Personal information
- Born: 22 July 1946 (age 80) Richmond, Victoria
- Original team: Box Hill (VFA)

Playing career^{1}
- Years: Club / Games (Goals)
- 1969–1971: North Melbourne / 45 (16)
- ^{1} Playing statistics correct to the end of 1971.

= Geoff Bryant =

Australian rules footballer and coach

Geoff Bryant (born 22 July 1946 in Richmond, Victoria) is a former Australian rules football player who played in the VFL between 1969 and 1971 for the North Melbourne Football Club.

Bryant commenced his junior football with VFA club Box Hill, playing in the club's 4ths (Under 17s) team in 1960, thereafter progressing quickly through the club's junior ranks. In 1964, he won the Gomez Medal as the best and fairest in the VFA second division Thirds, and he made his senior debut for the club at the age of 17 in the same year.

Bryant quickly established himself as one of the premier players in the VFA second division, initially as a half-forward but later as a centreman with outstanding foot skills and stamina. In 1968 he won Box Hill's best and fairest and finished runner-up in the J Field Medal, awarded to the best player in the VFA second division. At the end of the 1968 season Bryant was one of the few non-VFL players selected in the second touring party for Australian Football World Tour organised by Harry Beitzel, more commonly known as "The Galahs". Bryant played in five of the seven Internationals and was regarded as the "find" of the tour, attracting the attention of VFL talent scouts.

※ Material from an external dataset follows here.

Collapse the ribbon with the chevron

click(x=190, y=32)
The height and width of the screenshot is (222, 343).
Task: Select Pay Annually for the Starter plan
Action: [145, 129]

Following the 1968 season, he was signed by the North Melbourne Football Club in a highly controversial transfer. A transfer fee of $2,000 was set for Bryant's clearance under a rule which the VFA had introduced in 1967, but VFL clubs were forbidden from paying any sort of transfer fee under the VFL's player payment rules – which had been the source of open dispute between the competitions over the previous two years. The VFA formally approved Bryant's clearance, and it initially appeared that it had done so without the transfer fee being paid; but VFA secretary Fred Hill then reported to the press that North Melbourne had indeed secretly paid the transfer fee in defiance of the VFL's rules. Box Hill president Reg Shineberg claimed likewise, and reported to have received the fee clandestinely – in cash, under cover of darkness, and from a man he did not know. North Melbourne was required to face the VFL arbitrators over the affair, but charges against the club were dropped when Hill did not provide any written corroborating evidence; so whether or not the illegal transfer fee was actually paid was never proven. Subsequently, the Box Hill Football Club's 1969 Annual Report declared in its financial accounts that a payment of $2,000 was received from "The Northerners" which provided indirect but corroborating evidence that a payment had been received.

Bryant played between 1969 and 1971 for North Melbourne mainly as a wingman for a total of 45 games and 16 goals. In his first season he won the Best First Year Player Trophy and in his second year he finished fifth in North Melbourne's Best and fairest. He missed a significant portion of the 1971 season due to injury and his form dropped away accordingly. He transferred back to Box Hill prior to the commencement of the 1972 season, supposedly due to a disagreement with North Melbourne's coach Brian Dixon.

Bryant played a further five seasons with Box Hill from 1972 to 1976 and during that period was regarded as one of the very best players in the VFA. He won the J Field Medal in both 1973 and 1975 and his 2nd and 3rd best and fairest awards for Box Hill in the same years. His feat in winning the J Field Medal in 1973 was regarding as an outstanding one; it was achieved for a team that failed to win a game for the entire season. At the end of the season he was described as "unquestionably the champion player in the VFA – first and second division". He was captain of Box Hill from 1974 to 1976 and was also coach in 1975.

Bryant's final tally for Box Hill was 147 senior games and 195 goals. Shortly before his retirement in 1976 he was widely acknowledged for passing the rare milestone of 150 senior games of VFA football. The discrepancy is due to the practice at the time of including matches played in the end-of-season VFA "Lightning Premiership" in a player's overall games tally, which are no longer recognised as official VFA matches. Bryant played 11 in Lightning Premiership matches for Box Hill in addition to his matches for Premiership points. He also represented the VFA on two occasions.

Ironically for such a decorated player, Bryant generally was a member of teams that struggled and he never played in a finals match with either Box Hill or North Melbourne. In 2000 he was named as centreman of Box Hill's official "Greatest Ever Team". In 2022 he was one of the inaugural inductees into the Box Hill Hawks Football Club Hall of Fame.